**EXERCISES:**
1/ In the Garo speech recognition text, what Word Error Rate does the fine-tuned model reach on the test set?
2/ Update the part of the Garo speech recognition text starting at "Automatic speech recognition has" and ending at "poor zero-shot performance.", with "remarkable" changed to "substantial".

Towards Speech Technology for Garo: A Low-Resource ASR System via Multilingual Transfer

Badal Nyalang; Kathy Biginchi Ch Momin

doi:10.20944/preprints202602.0686.v1

Submitted:

06 February 2026

Posted:

09 February 2026

You are already at the latest version

Abstract

We present a fine-tuned Whisper model for automatic speech recognition (ASR) in Garo, a low-resource Tibeto-Burman language spoken in Northeast India. Using training samples from the Vaani dataset, we fine-tune Whisper-small and achieve a Word Error Rate (WER) of 9.74% and Character Error Rate (CER) of 3.82% on the test set, representing a 97.5% relative improvement over the zero-shot baseline. Our model produces perfect transcriptions for over 60% of test samples and achieves real-time inference speeds. We analyze error patterns including code-switching challenges and morphological complexities specific to Garo. The model is publicly released to support future research in low-resource speech recognition for Tibeto-Burman languages.

Keywords:

Garo

;

automatic speech recognition

;

Whisper

;

low-resource languages

;

Northeast India

;

Tibeto-Burman

;

fine-tuning

;

speech technology

Subject:

Computer Science and Mathematics - Artificial Intelligence and Machine Learning

Introduction

Garo is a Tibeto-Burman language spoken by approximately 1.2 million people primarily in Meghalaya, India, and parts of Bangladesh. Despite its significant speaker population, Garo remains technologically underserved with limited digital resources and no publicly available speech recognition systems.

Automatic speech recognition has seen remarkable progress with transformer-based models like Whisper [1], which demonstrate strong multilingual capabilities. However, Whisper’s training data does not include Garo, resulting in poor zero-shot performance.

In this work, we fine-tune Whisper-small on Garo speech data from the Vaani dataset [2] and evaluate its performance comprehensively. Our contributions include: (1) a publicly available ASR model for Garo language achieving under 10% WER; (2) comprehensive evaluation with detailed error analysis; (3) analysis of challenges specific to Garo phonology and morphology; and (4) open release of the trained model for community use.

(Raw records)
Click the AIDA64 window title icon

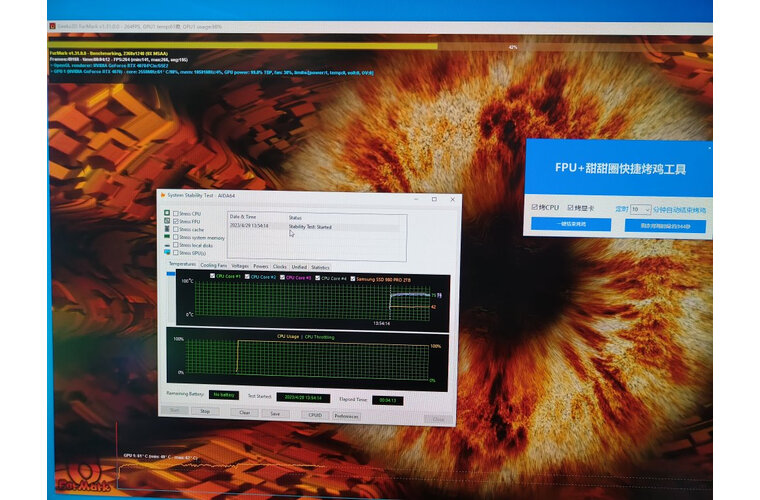pyautogui.click(x=163, y=194)
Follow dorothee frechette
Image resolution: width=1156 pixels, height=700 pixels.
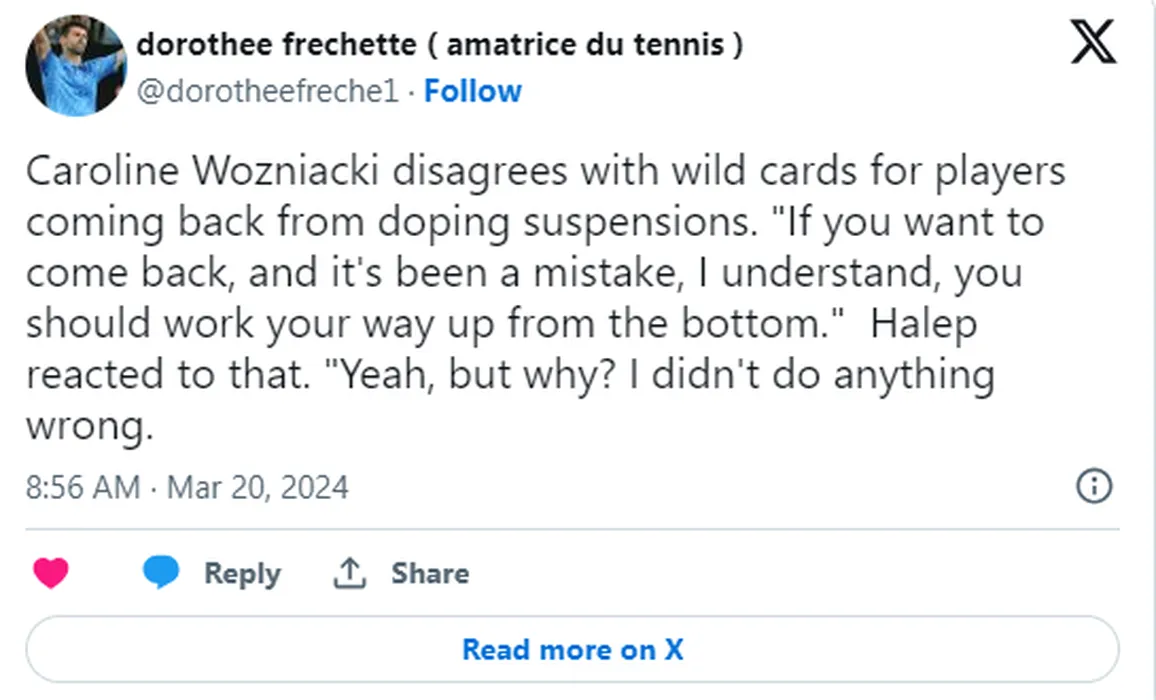pyautogui.click(x=472, y=91)
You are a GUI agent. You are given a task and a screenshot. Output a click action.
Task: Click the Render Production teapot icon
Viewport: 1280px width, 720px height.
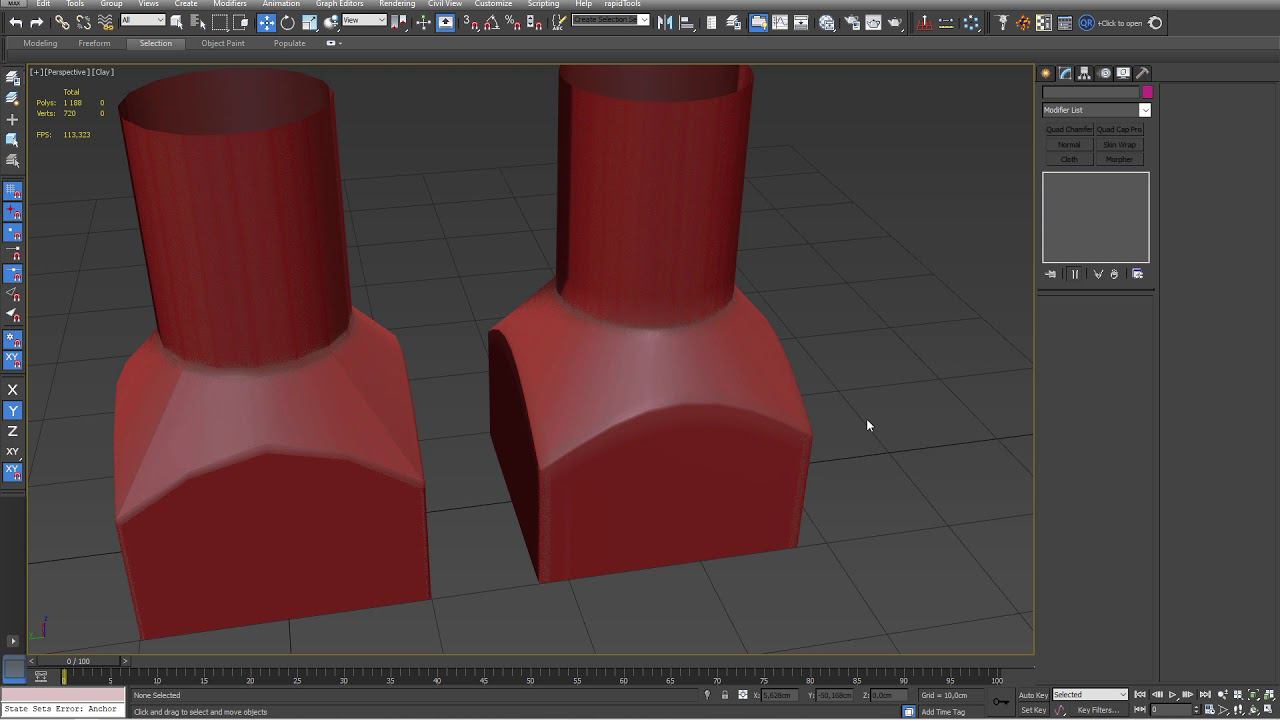[x=895, y=23]
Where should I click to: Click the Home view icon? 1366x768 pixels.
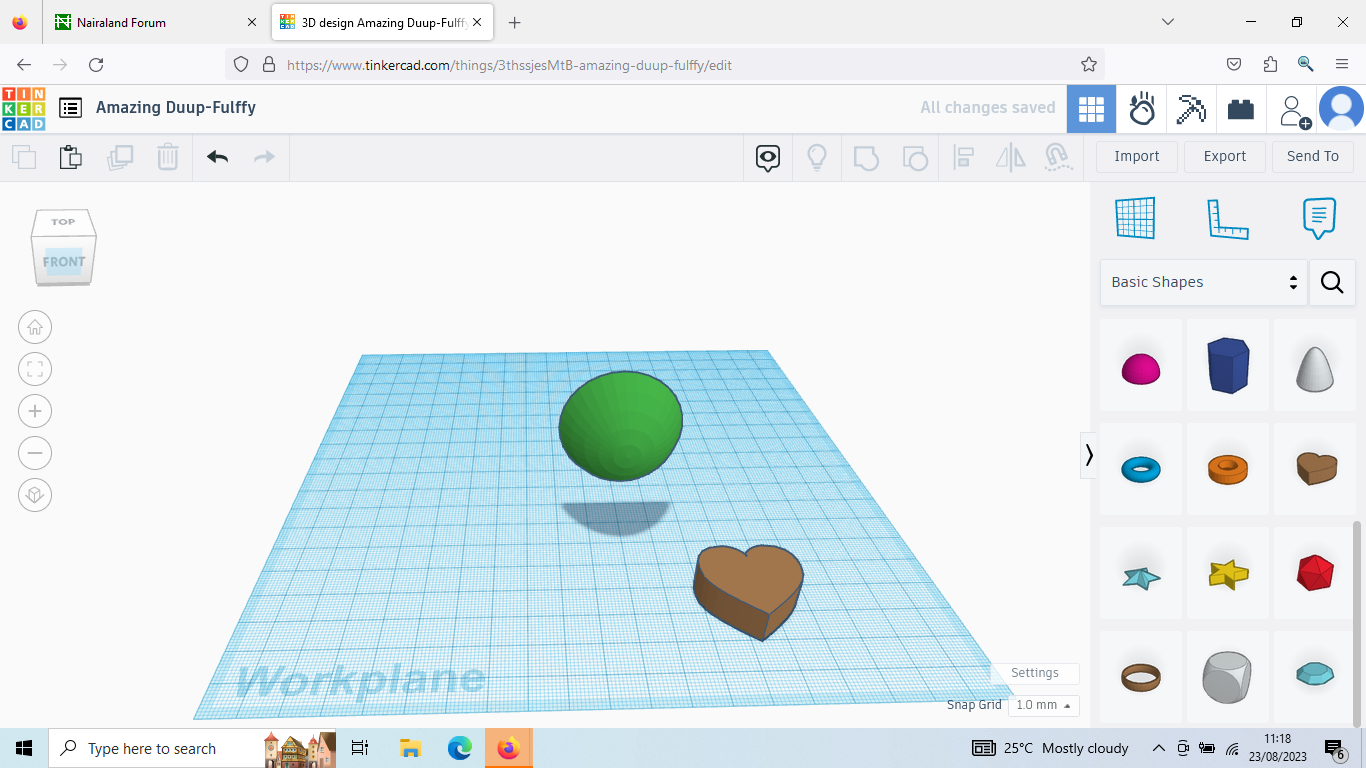point(35,327)
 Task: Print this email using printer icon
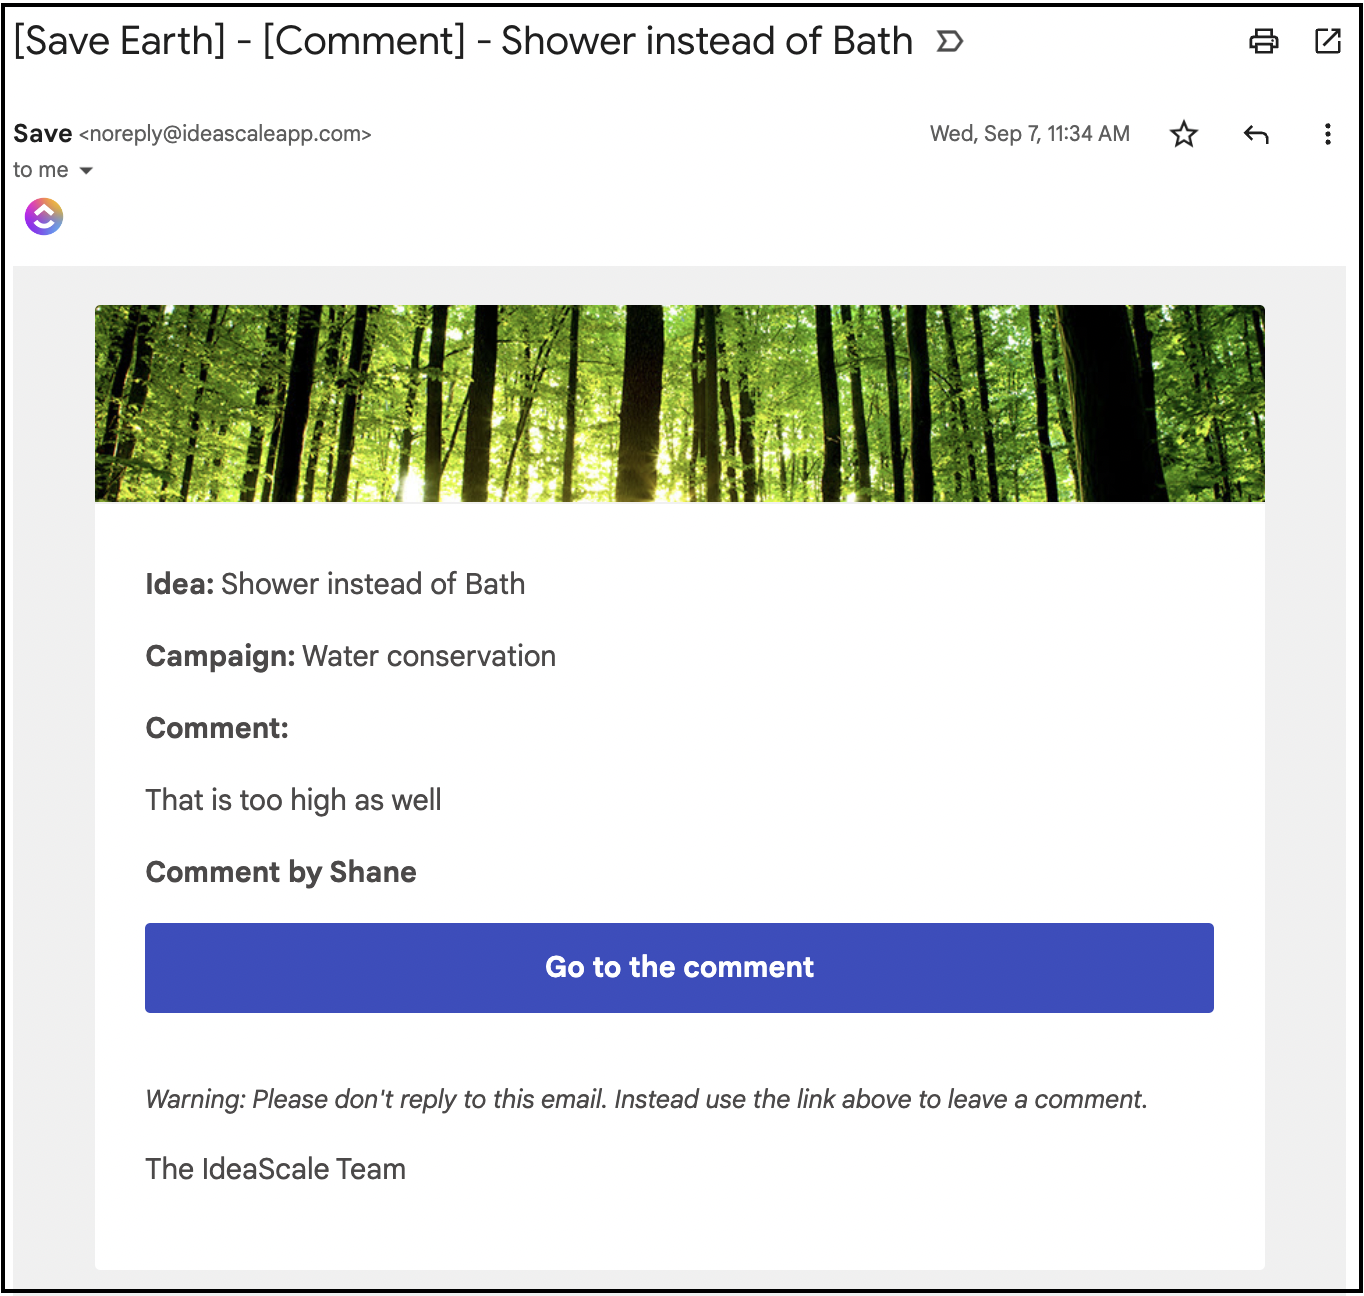coord(1264,41)

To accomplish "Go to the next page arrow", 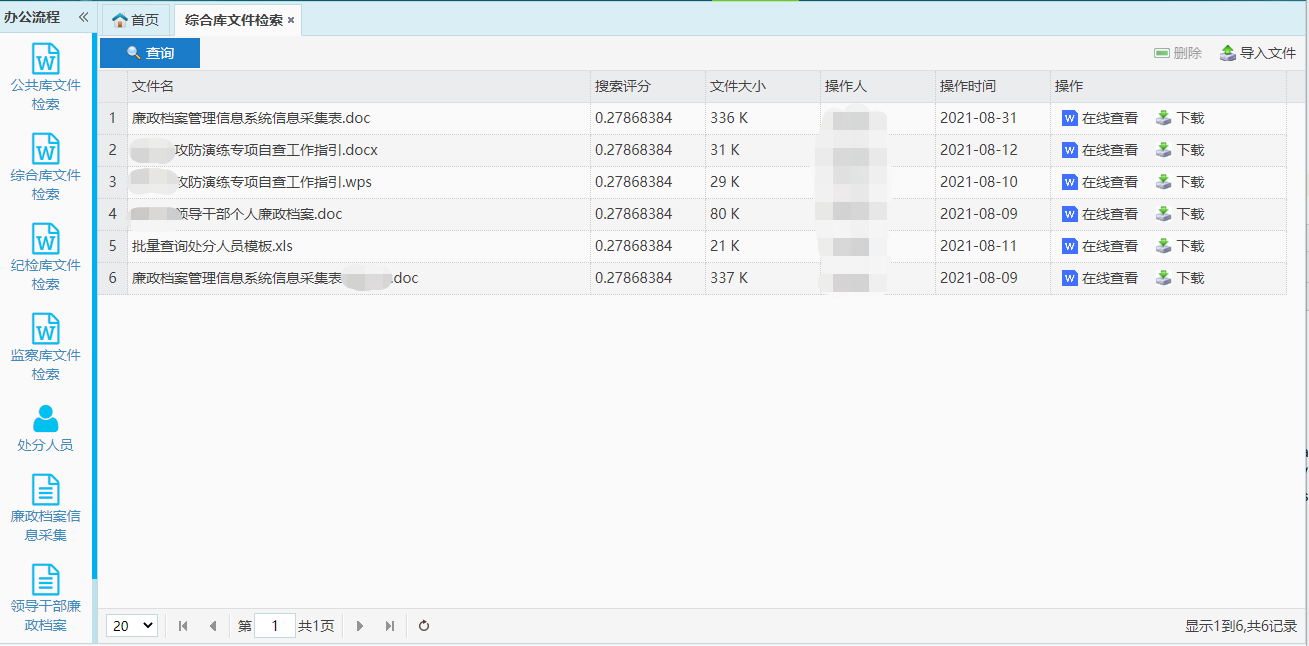I will 360,626.
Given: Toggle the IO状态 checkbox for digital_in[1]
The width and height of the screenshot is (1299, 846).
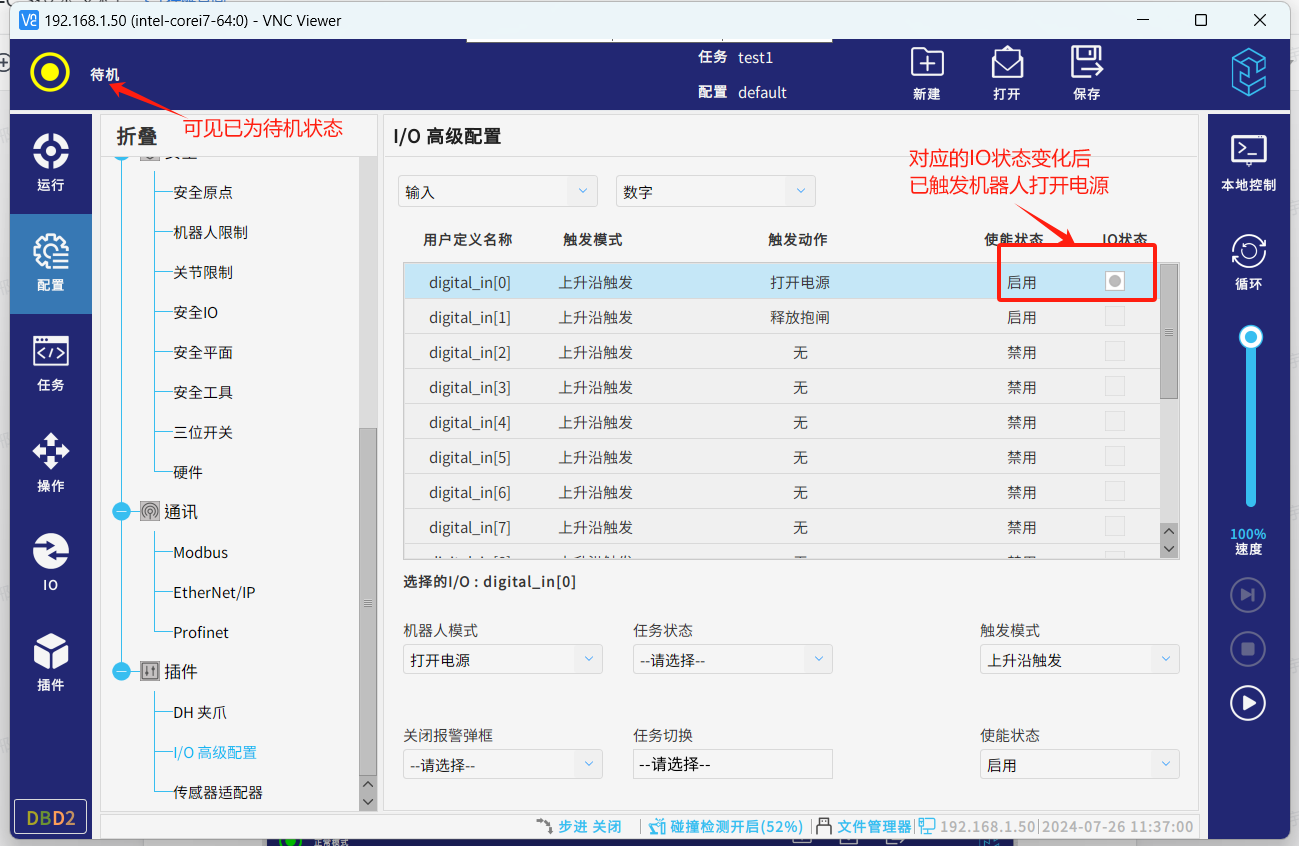Looking at the screenshot, I should coord(1115,317).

**SOLUTIONS BY TASK:**
1/ 9.74%

2/
Automatic speech recognition has seen substantial progress with transformer-based models like Whisper [1], which demonstrate strong multilingual capabilities. However, Whisper’s training data does not include Garo, resulting in poor zero-shot performance.